Taqi Naqvi·10 January 2026·7 min read
Chandni Chowk on a Budget: Everything for Under 500 Rupees

Paranthe Wali Gali, Nataraj dahi bhalla, Old Famous Jalebi Wala, and the best lassi in the capital — a complete eating itinerary through Old Delhi's greatest bazaar for under Rs 500.

The most persistent myth about Chandni Chowk is that you need to spend serious money to eat well there. You do not. The street that once lined the private bazaar of Emperor Shah Jahan's imperial capital still feeds millions on a daily basis, most of them Delhiites who have been eating here since before they could walk. The food is extraordinary, the prices are unchanged by the ambitions of the restaurant industry, and everything worth eating costs somewhere between Rs 20 and Rs 120. If you budget Rs 500 for a full afternoon walk, you will return to your hotel stupefied and satisfied. Paanch sau mein Chandni Chowk — yeh bhi koi deal hai.

Start at Paranthe Wali Gali: Rs 60–100

The lane runs north off the main Chandni Chowk road, roughly opposite the Red Fort end of the strip. Three families dominate it — Pandit Gaya Prasad Shiv Charan, Kanhaiyalal Durga Prasad, and Nand Lal Durga Prasad — and they have been frying parathas in pure desi ghee since the 1870s. The menu at each reads like a taxonomy of what you can stuff inside a dough disc: rabri, aloo, gobhi, paneer, dry fruits, banana, mint. Order the rabri paratha (Rs 80 at most counters) — the sweetened condensed milk filling oozes out at the first bite and ruins you for every other paratha in existence. The ghee pooling on the plate is not optional; it is the point. Eat standing up, accept the steel plate from the counter boy, and do not check calorie counts. Yahan ka ghee woh ghee nahi hai jo ghar mein milta hai.
==*==
Written exercise A => Render this sentence from the Chandni Chowk food guide into Spanish: "The ghee pooling on the plate is not optional; it is the point."
Written exercise B => Carry the Chandni Chowk food guide forward from its last sentence.
==*==
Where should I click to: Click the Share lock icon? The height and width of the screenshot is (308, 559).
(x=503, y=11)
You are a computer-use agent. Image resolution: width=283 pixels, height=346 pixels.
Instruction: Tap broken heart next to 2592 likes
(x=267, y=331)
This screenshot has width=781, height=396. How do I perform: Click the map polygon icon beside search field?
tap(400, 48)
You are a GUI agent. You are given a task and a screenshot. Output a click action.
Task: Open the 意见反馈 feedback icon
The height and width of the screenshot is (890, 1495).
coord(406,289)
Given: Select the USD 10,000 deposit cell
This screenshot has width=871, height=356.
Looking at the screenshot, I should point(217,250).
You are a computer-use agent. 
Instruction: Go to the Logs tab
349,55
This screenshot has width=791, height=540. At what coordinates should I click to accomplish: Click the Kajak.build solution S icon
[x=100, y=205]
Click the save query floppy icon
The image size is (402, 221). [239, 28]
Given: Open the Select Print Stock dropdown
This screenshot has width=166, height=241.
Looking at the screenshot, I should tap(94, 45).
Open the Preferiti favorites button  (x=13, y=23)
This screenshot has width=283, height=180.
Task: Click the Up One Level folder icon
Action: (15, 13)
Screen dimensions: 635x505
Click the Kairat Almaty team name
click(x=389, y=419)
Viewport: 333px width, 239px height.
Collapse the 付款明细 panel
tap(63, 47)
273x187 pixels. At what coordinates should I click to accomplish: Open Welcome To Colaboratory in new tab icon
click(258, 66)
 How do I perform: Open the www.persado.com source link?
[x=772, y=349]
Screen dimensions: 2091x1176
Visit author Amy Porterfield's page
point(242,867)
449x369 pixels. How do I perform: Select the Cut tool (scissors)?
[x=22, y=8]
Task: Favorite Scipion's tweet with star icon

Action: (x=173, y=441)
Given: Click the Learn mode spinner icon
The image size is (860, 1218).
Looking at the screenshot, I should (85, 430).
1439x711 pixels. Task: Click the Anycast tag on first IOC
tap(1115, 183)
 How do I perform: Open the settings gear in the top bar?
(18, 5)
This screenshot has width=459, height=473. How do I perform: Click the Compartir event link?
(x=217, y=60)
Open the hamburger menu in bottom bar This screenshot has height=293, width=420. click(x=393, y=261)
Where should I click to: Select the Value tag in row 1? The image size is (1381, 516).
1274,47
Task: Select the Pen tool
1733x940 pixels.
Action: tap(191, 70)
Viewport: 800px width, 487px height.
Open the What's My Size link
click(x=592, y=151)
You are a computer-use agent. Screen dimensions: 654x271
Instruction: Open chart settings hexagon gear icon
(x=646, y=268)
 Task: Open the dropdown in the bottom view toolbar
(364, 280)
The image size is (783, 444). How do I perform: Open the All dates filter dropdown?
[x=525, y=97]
==*==
Exercise response A => El ghee que se acumula en el plato no es opcional; es precisamente lo esencial.

Exercise response B =>
Nataraj Dahi Bhalla Wale: Rs 60

Walk back to the main Chandni Chowk road and look for the queue. There is always a queue. Nataraj Dahi Bhalla Wale — operating since 1940 from its spot near the Lal Mandir — produces what serious Delhi food people will tell you, in hushed tones, is the finest dahi bhalla in the capital. The bhallas are soaked overnight until they surrender all density and become cloud-like discs of fermented lentil. The dahi is thick, cold, slightly sweetened, and applied with a ladle. On top: tamarind chutney, green coriander chutney, a blizzard of roasted cumin powder, and a pinch of kala namak that ties everything together. One plate is Rs 60. Two plates is understandable. Three plates is no one's business but your own.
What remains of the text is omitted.